I thought all of this was about shyness until the other day when we were in the shower together and he actually got out to go pee. At first I thought it was just stylistic. Now I’m wondering if it’s a sign of something more deeply rooted.
I see promise in this relationship, but don’t want to get further involved with someone who in truth doesn’t like sex. Maybe I’m finding reasons to bolt before I have to make a commitment? Maybe he just has better manners and hygiene? Or maybe I’m dead on and should run.
What do you think?
I am fascinated with your letter and wish I could ask you a few more questions. You tell me about some of your boyfriend’s behaviours around public displays and private body functions, but you don’t tell me anything about how sex between you has been, other than that anal sex requires lots of preparation.
I agree that you are wise to see some of these actions as potential red flags, yet they may just as easily, as you suspect, be remnants of family of origin training. Let’s try to sort this out.
Is your lover enthusiastic about sex or do you feel like you generally manipulate or seduce him into the act?
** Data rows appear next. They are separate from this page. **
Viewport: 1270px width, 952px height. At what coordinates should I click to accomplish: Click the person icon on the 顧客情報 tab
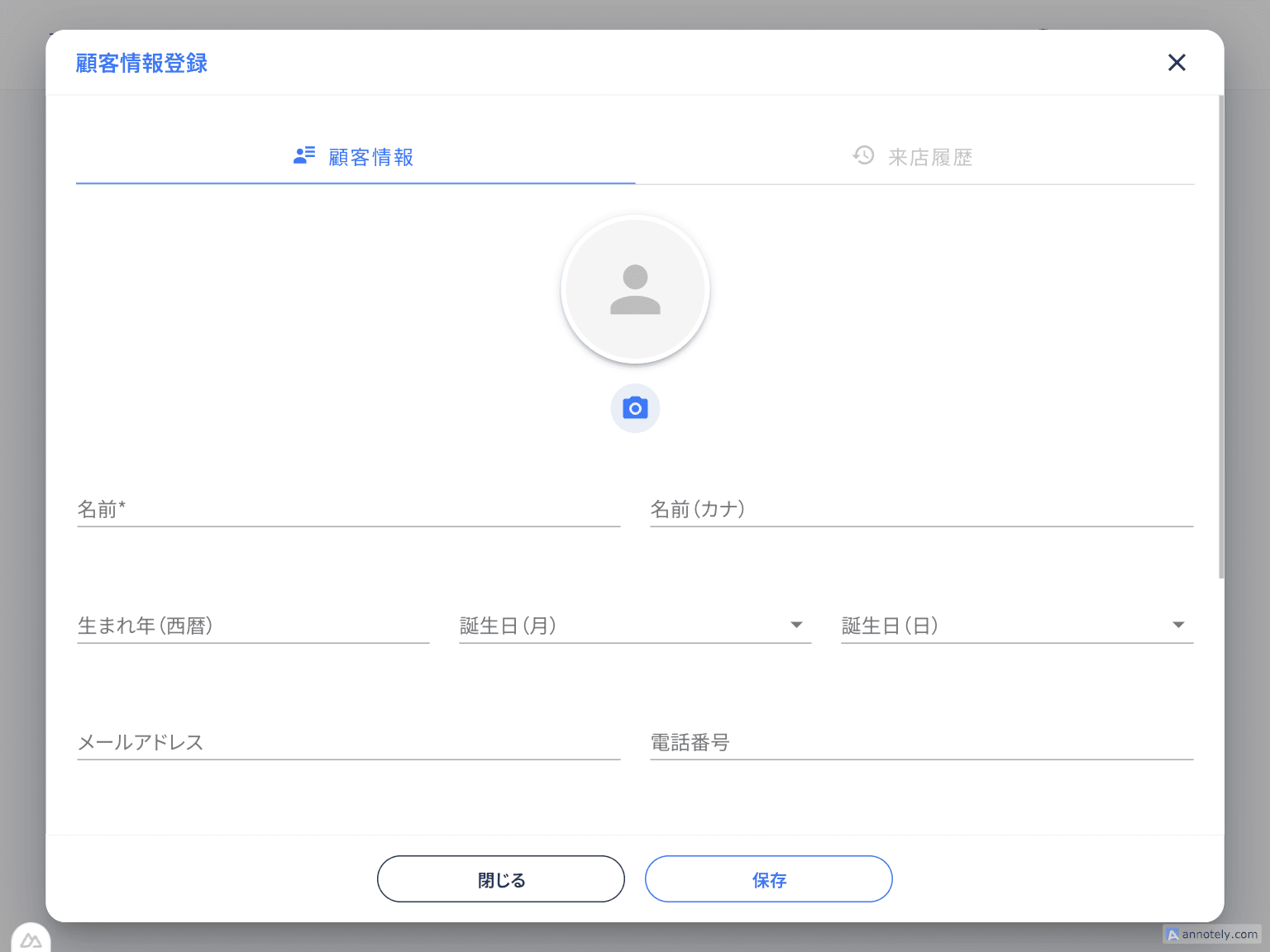click(x=303, y=155)
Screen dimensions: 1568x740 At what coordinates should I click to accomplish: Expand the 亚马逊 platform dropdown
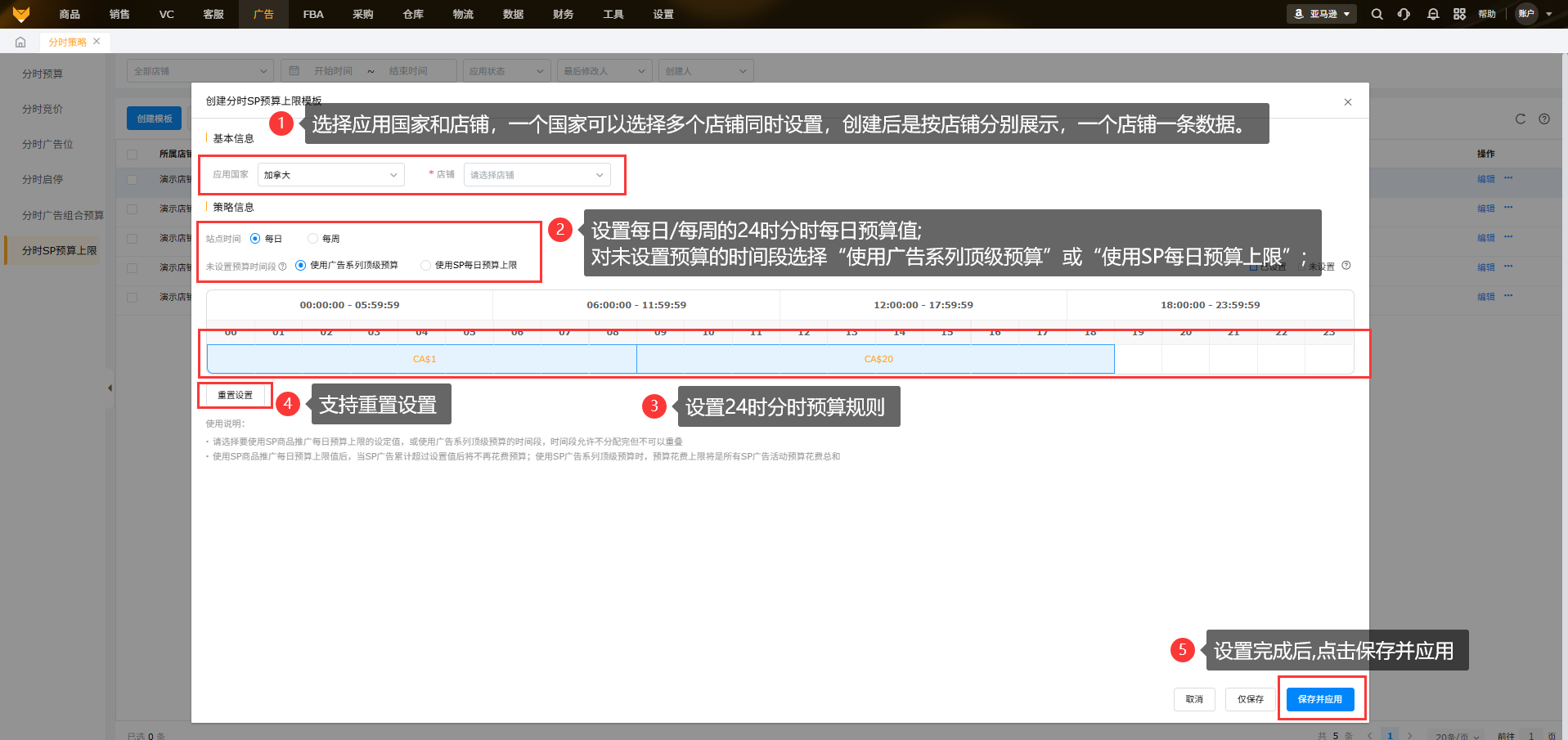[x=1322, y=14]
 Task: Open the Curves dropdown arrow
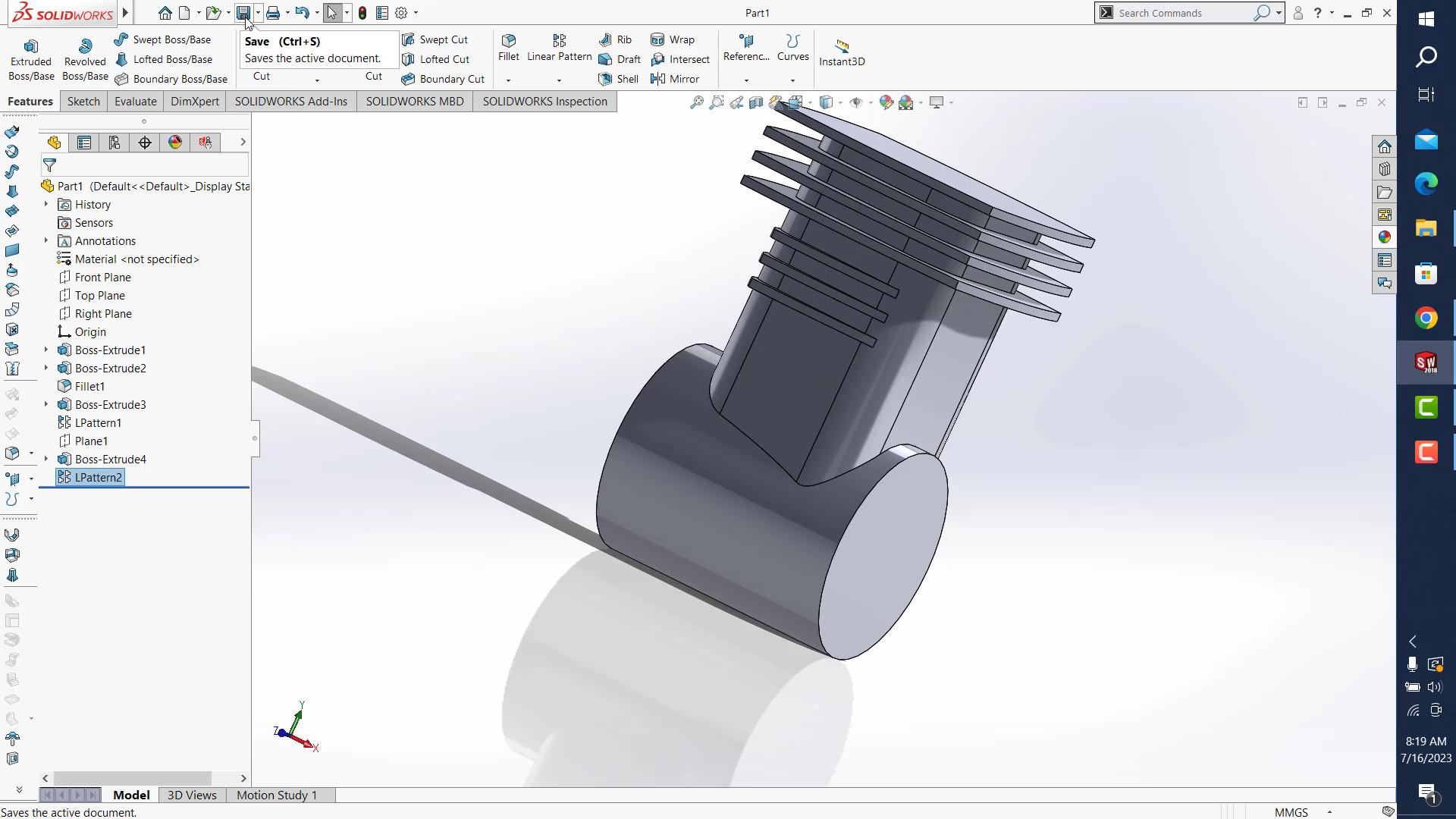(x=792, y=80)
Is sex routine or do you mix it up? What percent of the time does he initiate?
Do you see him abandoning himself to the pleasures of desire and arousal? Does he ‘get lost’ in the experience? Is he enthusiastic in joining you in sensual teasing and playfulness even outside the bedroom? Is he generous and adventuresome with his own body?
Some other clues to someone’s sex-positive attitudes are how they react to body smells, functions, and fluids. If you are fluid bonded, does he revel in the touch, taste, sight and feel of your body, including intimate aspects like sweat and jism, especially during lovemaking?
It is true that some of this is influenced by body image and upbringing. Still, if when we are wrapped in the arms of our lover we still cannot forget our inhibitions sufficiently to give ourselves over to the joy of sex, it speaks loudly to our priorities and abilities and should be noted.
If you want wild monkey sex years down the road, it may not be with a fellow who needs to leave the shower to pee.
Lest we spend too much time on the details, I want to stress how important your letter is. You’ve touched on a global theme in sexual relationships. Unions that work well fall into two basic categories: those couples for whom sex is a banquet and they are consistently hungry, and those for whom sex serves a function. The function varies from couple to couple and often over time, but is seldom a beggar’s banquet after the initial limerent period.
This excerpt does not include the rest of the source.